(Dataset Opens)

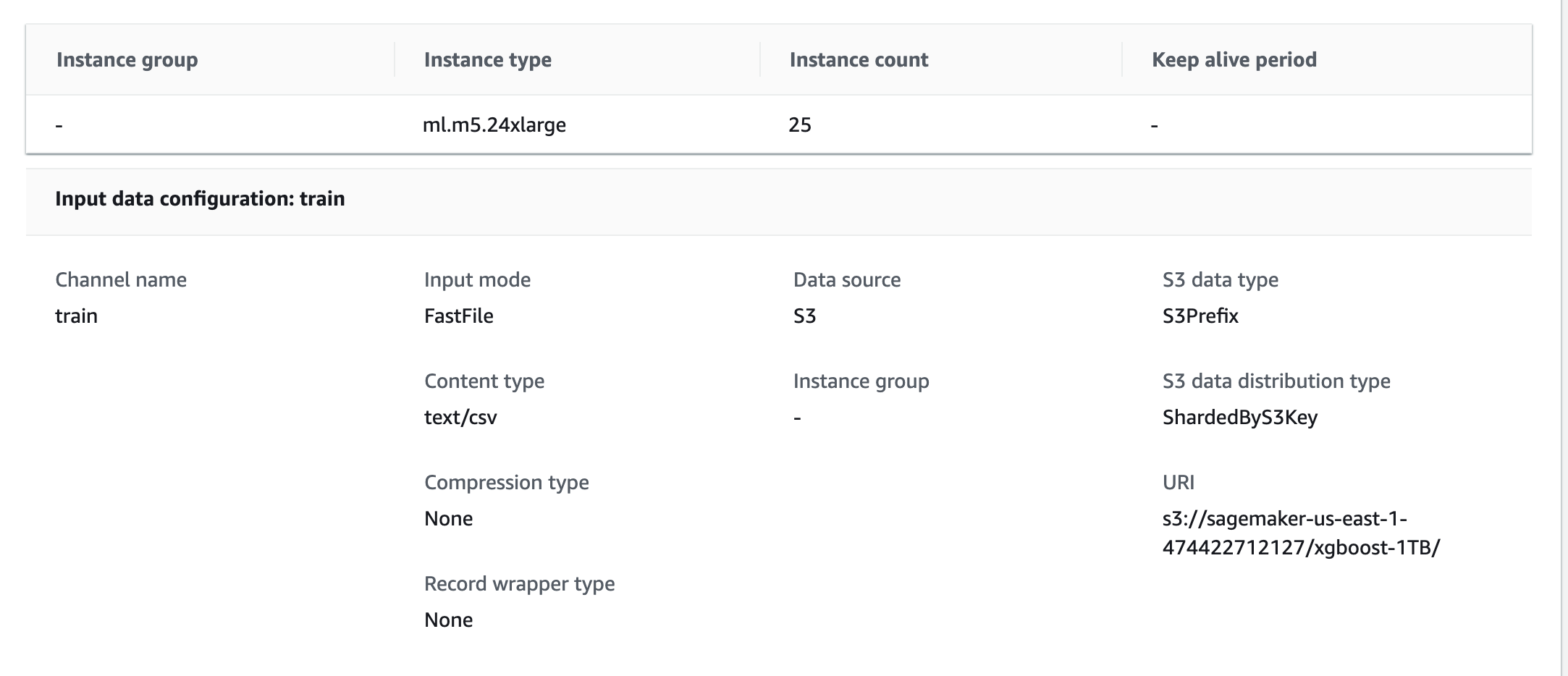This screenshot has height=676, width=1568.
Task: Click the Compression type label
Action: [x=506, y=482]
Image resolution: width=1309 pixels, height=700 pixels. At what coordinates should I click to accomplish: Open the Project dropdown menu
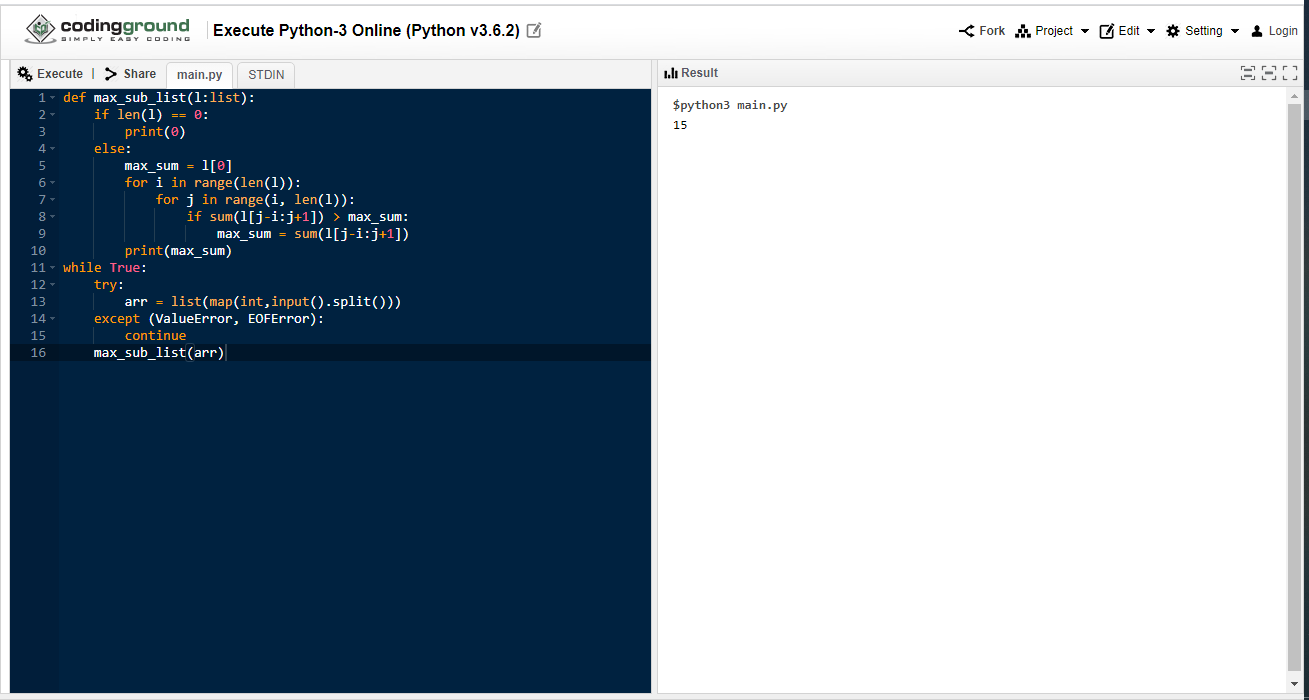pyautogui.click(x=1052, y=31)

(Dataset Closes)

Would you restate word for word each line from the one that holds "Image resolution: width=1309" to the end of the material, both ends included, without the pictures?

Image resolution: width=1309 pixels, height=700 pixels. At what coordinates should I click to accomplish: Open the Project dropdown menu
pyautogui.click(x=1052, y=31)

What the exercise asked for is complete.